*** Opening Passage for review ***

I was going to call District 9 the last gasp of the summer movie season but that title really belongs to G.I. Joe. The latter is a stupid, mindless action film that tends to be forgotten pretty much as you're walking out of the theater. This is typical of most movies you see in the summer and why, when people are asked how G.I. Joe was, the answer tends to be, "It was awesome," with no details given. District 9, on the other hand, is intelligent and thought provoking while still having exciting action scenes. This means the description for this movie will be, "It was awesome. There were these aliens and junk." Sure, that's not much better, but look at it as baby steps.
I was worried I wouldn't like District 9 because I had never seen the other eight District movies but it turns out my fears were unfounded since this isn't a sequel. Although the writer and director, Neill Blomkamp, did make a short feature a few years ago that became the basis for District 9. If you haven't seen the movie, you can get a good taste of it here (though the alien battle suit looks much better in the movie as opposed to the one in the short that looks like something made by cub scouts).
In the world of District 9, an alien ship landed in the South African city of Johannesburg in 1982. The reasons aren't 100% clear but it looks like they ran out of food for the 1.8 million alien passengers. The very large ship is still hovering over the city to this day while its inhabitants were set up in a camp that eventually became known as District 9. After spending a quarter century living in a slum, the aliens, derisively referred to by the locals as Prawns due to their vague resemblance to shellfish, are now often a very dangerous bunch. The citizens of South Africa hate and denounce the behavior that they have helped create. I'm not sure if Americans will notice the significance of black South Africans talking about the Prawns in the same way that white Afrikaners would talk about them during Apartheid rule, saying that they are a lesser, inherently stupid and violent race who deserve the oppression they receive.

*** Closing Passage for review ***

Prompt: Copy the District 9 review word for word, in full. Rely on this text alone and nothing outside it.

*** Opening Data excerpt ***

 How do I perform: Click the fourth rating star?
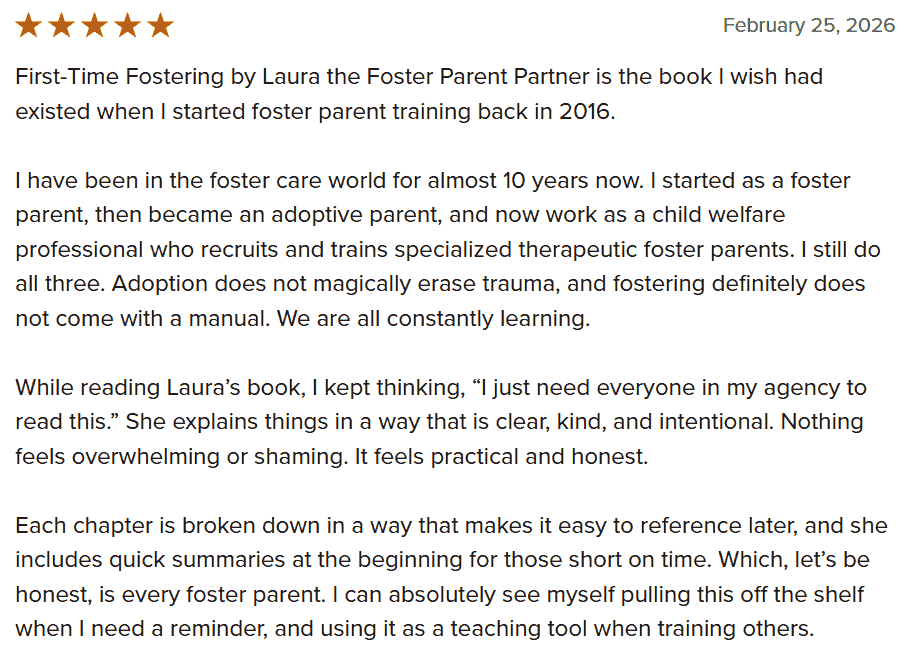click(127, 26)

*** Closing Data excerpt ***

Response to the exercise:
I was going to call District 9 the last gasp of the summer movie season but that title really belongs to G.I. Joe. The latter is a stupid, mindless action film that tends to be forgotten pretty much as you're walking out of the theater. This is typical of most movies you see in the summer and why, when people are asked how G.I. Joe was, the answer tends to be, "It was awesome," with no details given. District 9, on the other hand, is intelligent and thought provoking while still having exciting action scenes. This means the description for this movie will be, "It was awesome. There were these aliens and junk." Sure, that's not much better, but look at it as baby steps.
I was worried I wouldn't like District 9 because I had never seen the other eight District movies but it turns out my fears were unfounded since this isn't a sequel. Although the writer and director, Neill Blomkamp, did make a short feature a few years ago that became the basis for District 9. If you haven't seen the movie, you can get a good taste of it here (though the alien battle suit looks much better in the movie as opposed to the one in the short that looks like something made by cub scouts).
In the world of District 9, an alien ship landed in the South African city of Johannesburg in 1982. The reasons aren't 100% clear but it looks like they ran out of food for the 1.8 million alien passengers. The very large ship is still hovering over the city to this day while its inhabitants were set up in a camp that eventually became known as District 9. After spending a quarter century living in a slum, the aliens, derisively referred to by the locals as Prawns due to their vague resemblance to shellfish, are now often a very dangerous bunch. The citizens of South Africa hate and denounce the behavior that they have helped create. I'm not sure if Americans will notice the significance of black South Africans talking about the Prawns in the same way that white Afrikaners would talk about them during Apartheid rule, saying that they are a lesser, inherently stupid and violent race who deserve the oppression they receive.